Zulfikar Ali Bhutto is in his grave in his native village of Garhi Khuda Buksh outside Larkana in Sindh along with his daughter Benazir. The man who first gave him a berth in government, Iskandar Mirza, has his remains ironically in a grave in Tehran because General Yahya Khan refused to permit him a burial in Pakistan when he died in London in 1969. The very Bengali Nurul Amin, having served post-1971 Pakistan as vice president under Bhutto, died in 1974. His remains lie beside Mohammad Ali Jinnah's in Karachi, more than a thousand miles away from his ancestral Mymensingh.

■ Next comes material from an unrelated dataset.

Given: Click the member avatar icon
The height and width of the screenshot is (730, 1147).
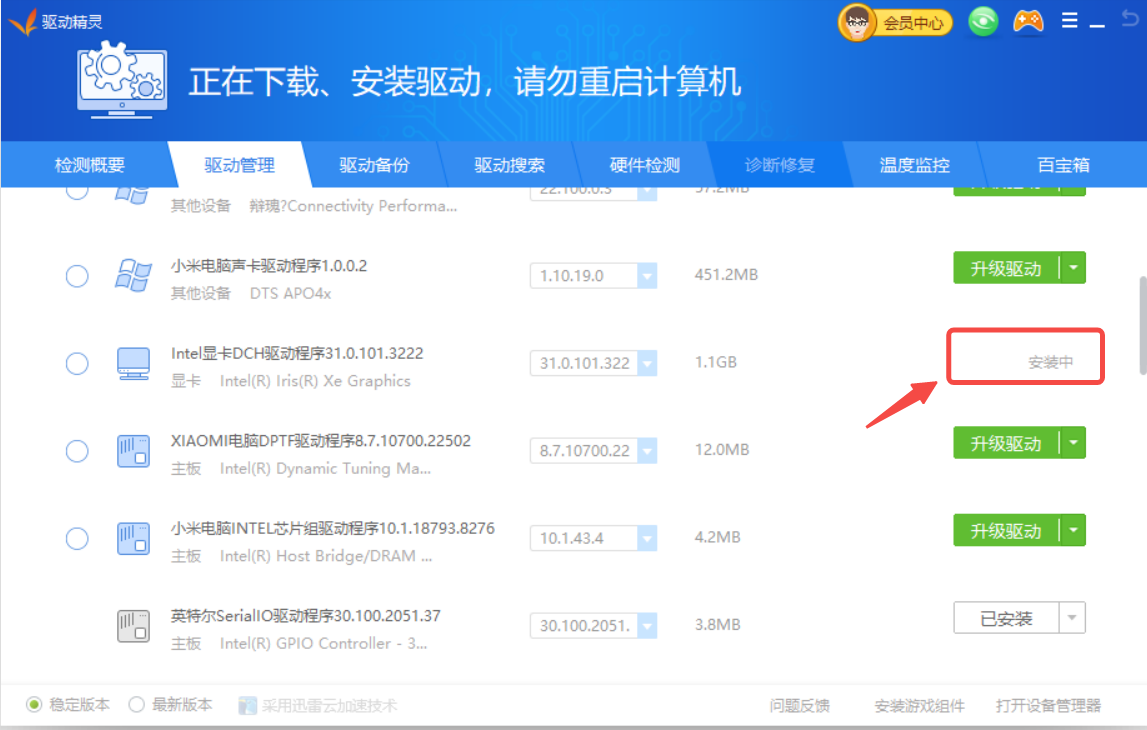Looking at the screenshot, I should 857,22.
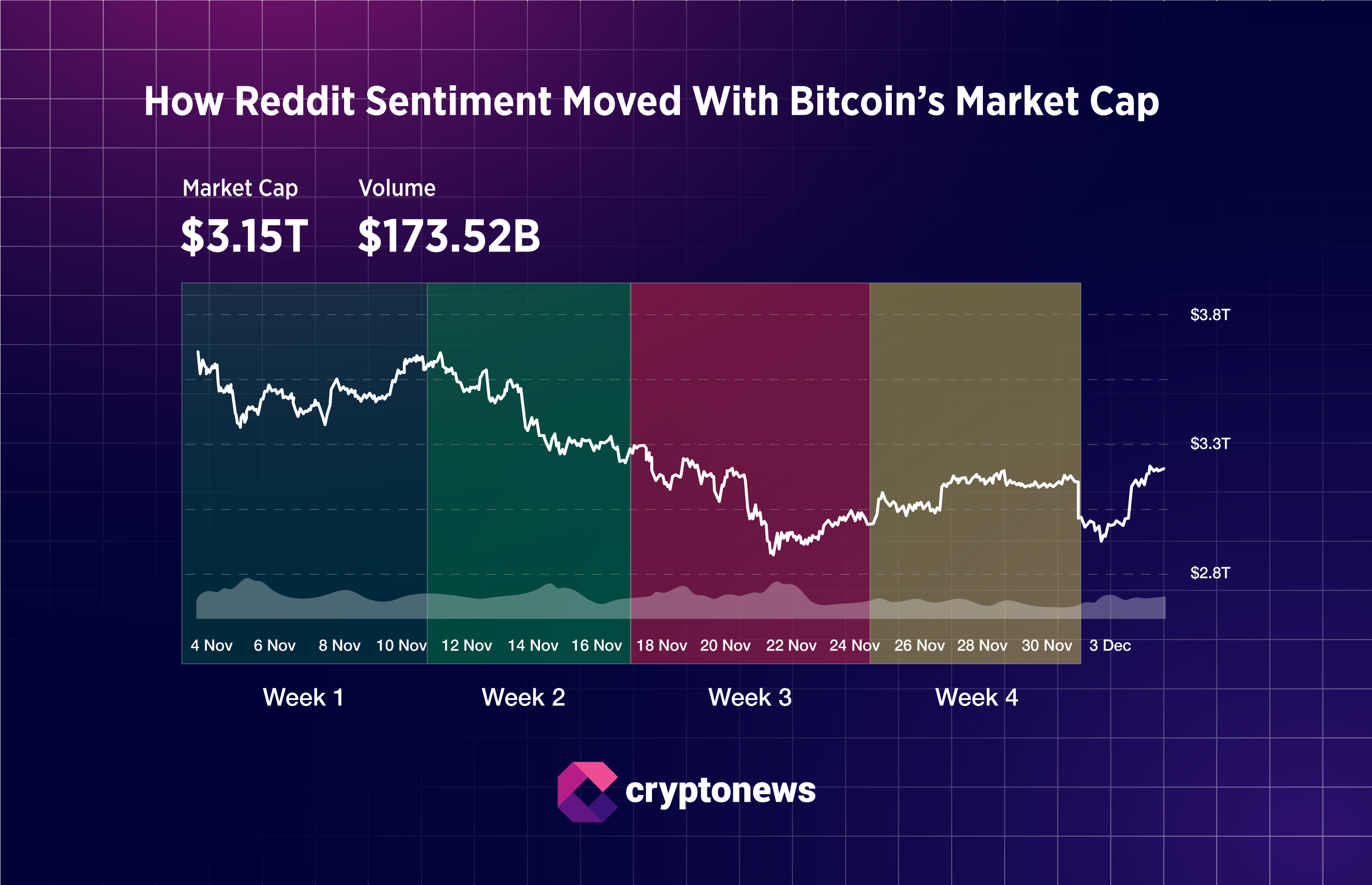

The Nehrus, with roots in Kashmir, have never let go of their hold on heritage. Those who live by the stream — jo neher ke kinare raehte hain — is what the Nehru name implies. To the end of his life, Jawaharlal Nehru remained proud of his ancestral links to Kashmir. His daughter and those who came after her have remembered the heritage they are heir to.
Just as Barack Obama has.

Syed Badrul Ahsan is a bdnews24.com columnist.